Hello,
I need to create the Tophat reference index of the human genome. I therefore downloaded the GTF file (humRef.gtf) from Ensembl and used Bowtie to create an index of the human genome with a single fasta file (dna.toplevel) with all human chromsomes, which I renamed humRef.fa, as follows:
bowtie2-build -f ./humRef.fa humRef
this created the following files: humRef.1.bt2, humRef.2.bt2, humRef.3.bt2, humRef.4.bt2, humRef.rev.1.bt2 and humRef.rev.2.bt2.
I ran tophat with the following command:
tophat2 -G humRef.gtf --transcriptome-index=humRef_tr humRef
but I got the following error:
[2016-03-30 20:05:55] Building transcriptome files with TopHat v2.1.1
-----------------------------------------------
[2016-03-30 20:05:55] Checking for Bowtie
Bowtie version: 2.2.6.0
[2016-03-30 20:06:44] Checking for Bowtie index files (genome)..
[2016-03-30 20:06:44] Checking for reference FASTA file
[2016-03-30 20:06:44] Building transcriptome data files humRef_tr/humRef
[2016-03-30 20:09:02] Building Bowtie index from humRef.fa
[FAILED]
Error: Couldn't build bowtie index with err = 1
Could you please tell me what is wrong? It must be a syntax issue but I don't know which one. I tried to provide paths to the files but nothing, and also changing the names of the index files. All files are in the same directory.
I also tried to remove the .fa extension of humRef.fa file, following a suggestion from internet, but the answer was:
[2016-03-30 20:30:49] Checking for reference FASTA file
Warning: Could not find FASTA file humRef.fa
[2016-03-30 20:30:49] Reconstituting reference FASTA file from Bowtie index
a solution that I don't think is efficient since the file is available
Thank you,
L
The syntax of your special TopHat run command is correct. This problem may have been created by the unfortunate choice of using the prefix of the fasta file name as your genome index name. Are all these files in the current working directory? Are you running all commands from a same user account?
Actually I started by separating the files by suffices, so I had the humRef.fa for the reference fasta, then _idx for the Bowtie's index and _tr for the tophat output, but I got the same error, so I thought the files had to be with the same names in order to be recognized by tophat. The files are all in the same directory and run with the same user, actually one command after the other.

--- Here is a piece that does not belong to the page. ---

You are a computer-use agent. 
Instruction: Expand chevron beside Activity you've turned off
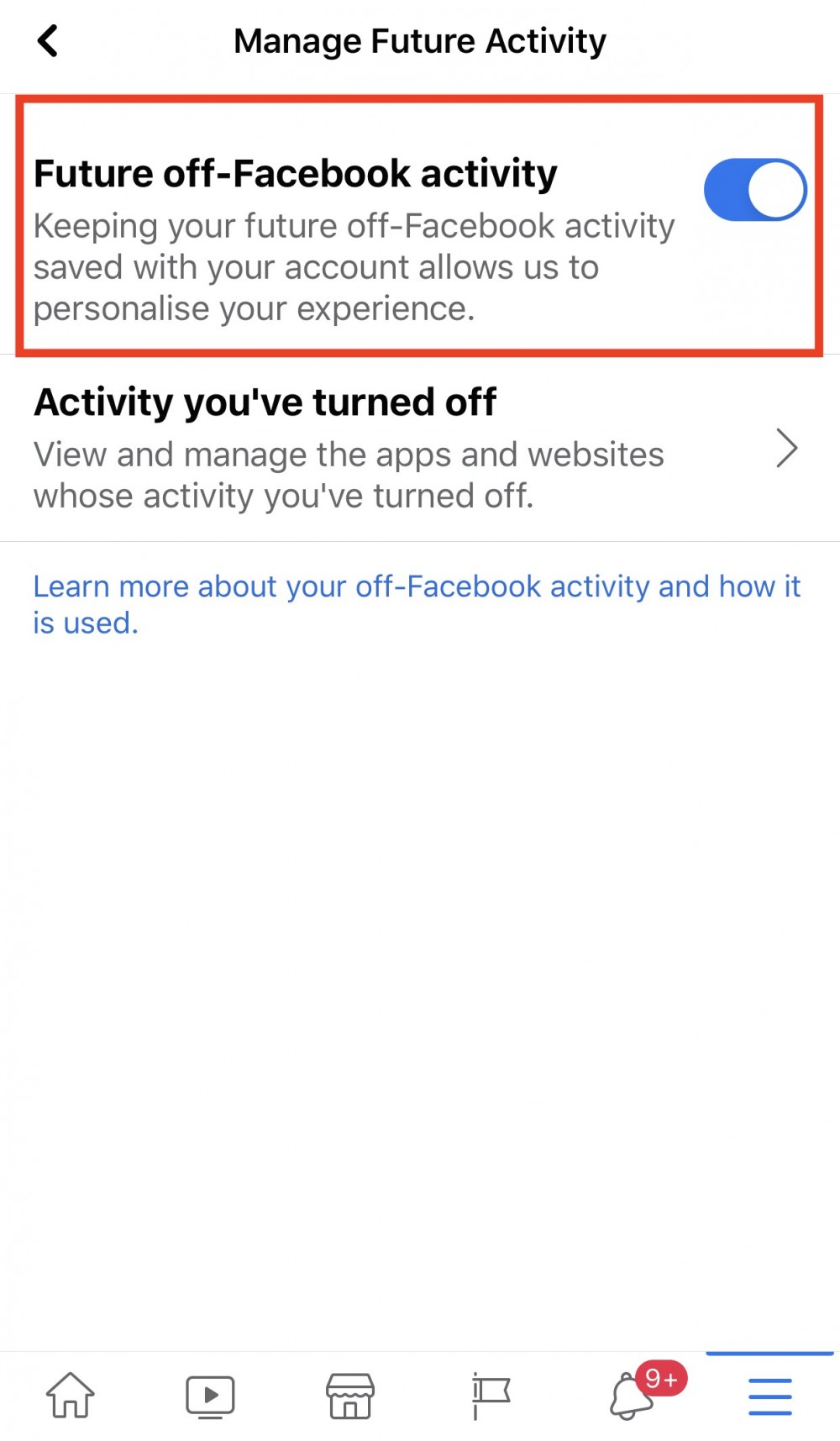[x=786, y=448]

I think TopHat expects the transcriptome index to be in a separate directory, so possibly you should provide a directory name as well as a prefix name for the transcriptome index files.
But I also tried
tophat2 -G ./humRef.gtf --transcriptome-index=humRef_tr ./humRef
to tell that the files were in the working directory, unsuccessful. I copied all the index/fa/gtf files into a humRef directory so that tophat could find the fasta file wherever it wanted but the error was the same.Can you try creating the transcriptome index somewhere else. Like this
I tried with
... -index=./top/humRef_tr ...
and the directory top was created, inside the usualhumRef_th.fa humRef_th.fa.tlst humRef_th.gff humRef_th.ver
files were created but then theBuilding Bowtie index from humRef_th.fa [FAILED]
appeared.I think part of the problem is that if everything works correctly you should end up with a bowtie index for the genome AND a different bowtie index for the transcriptome (and also a fasta file for the genome AND another fasta for the transcriptome), and your naming everything humRef just makes things very confusing.
So is the syntax for Bowtie wrong? Shouldn't the transcriptome be provided in the special gtf format, which is also the first argument of the function? Might the problem be present in the fasta file itself? What should be the structure? Should the heading have ">humRef" or is that not relevant?
Yes, the transcriptome is provided in the gtf file. Bowtie/Tophat then makes a bowtie2 index of the transcriptome, and also creates other files including a fasta file of the transcriptome.
I'm sure that your dna.toplevel.fa file of the genome will have proper fasta header lines (lines starting with > ) for each of the chromosome sequences/contigs in the file. And each header line should have the name of one of the chromosomes/contigs.
I also tried to follow the question
from Biostar and applied
sed 's/^chr//g' annotation.gtf > annotation.2.gtf
but I got the again error 1.Don't change the names of the chromosomes in any file after creating the index. This can only lead to more trouble.